[Dataset entries]
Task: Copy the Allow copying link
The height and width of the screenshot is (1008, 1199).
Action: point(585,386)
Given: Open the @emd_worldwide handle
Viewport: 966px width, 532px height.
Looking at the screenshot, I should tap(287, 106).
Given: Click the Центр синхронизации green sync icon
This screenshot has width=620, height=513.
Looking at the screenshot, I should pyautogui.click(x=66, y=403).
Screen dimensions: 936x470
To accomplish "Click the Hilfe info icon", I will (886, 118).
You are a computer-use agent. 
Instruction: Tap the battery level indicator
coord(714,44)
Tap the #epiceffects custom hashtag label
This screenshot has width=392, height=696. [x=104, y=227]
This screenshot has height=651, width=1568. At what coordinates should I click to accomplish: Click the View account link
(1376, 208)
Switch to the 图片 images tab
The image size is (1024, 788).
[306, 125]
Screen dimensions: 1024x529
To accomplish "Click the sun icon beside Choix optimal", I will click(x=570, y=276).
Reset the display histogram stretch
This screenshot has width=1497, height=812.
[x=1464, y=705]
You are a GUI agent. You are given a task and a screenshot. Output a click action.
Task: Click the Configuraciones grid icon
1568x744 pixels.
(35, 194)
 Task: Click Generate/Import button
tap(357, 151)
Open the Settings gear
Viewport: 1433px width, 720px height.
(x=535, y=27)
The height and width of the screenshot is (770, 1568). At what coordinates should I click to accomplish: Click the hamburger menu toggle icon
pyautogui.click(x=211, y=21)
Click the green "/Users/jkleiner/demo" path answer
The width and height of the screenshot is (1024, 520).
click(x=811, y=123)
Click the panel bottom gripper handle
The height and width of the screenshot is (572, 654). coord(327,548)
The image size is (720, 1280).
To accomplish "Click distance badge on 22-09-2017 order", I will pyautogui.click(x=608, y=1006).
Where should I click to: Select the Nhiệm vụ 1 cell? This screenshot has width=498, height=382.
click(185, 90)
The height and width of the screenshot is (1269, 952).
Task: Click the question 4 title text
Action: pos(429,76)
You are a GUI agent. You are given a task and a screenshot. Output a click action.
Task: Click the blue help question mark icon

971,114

§ **What is being asked**: Look above for the line with "This screenshot has height=651, width=1568." and the line with "The image size is (720, 1280).". Retype those two lines and every line between them exactly, adding nothing.

§ **Result**:
This screenshot has height=651, width=1568. At what coordinates should I click to accomplish: Click the View account link
(1376, 208)
Switch to the 图片 images tab
The image size is (1024, 788).
[306, 125]
Screen dimensions: 1024x529
To accomplish "Click the sun icon beside Choix optimal", I will click(x=570, y=276).
Reset the display histogram stretch
This screenshot has width=1497, height=812.
[x=1464, y=705]
You are a GUI agent. You are given a task and a screenshot. Output a click action.
Task: Click the Configuraciones grid icon
1568x744 pixels.
(35, 194)
 Task: Click Generate/Import button
tap(357, 151)
Open the Settings gear
Viewport: 1433px width, 720px height.
(x=535, y=27)
The height and width of the screenshot is (770, 1568). At what coordinates should I click to accomplish: Click the hamburger menu toggle icon
pyautogui.click(x=211, y=21)
Click the green "/Users/jkleiner/demo" path answer
The width and height of the screenshot is (1024, 520).
click(x=811, y=123)
Click the panel bottom gripper handle
The height and width of the screenshot is (572, 654). coord(327,548)
The image size is (720, 1280).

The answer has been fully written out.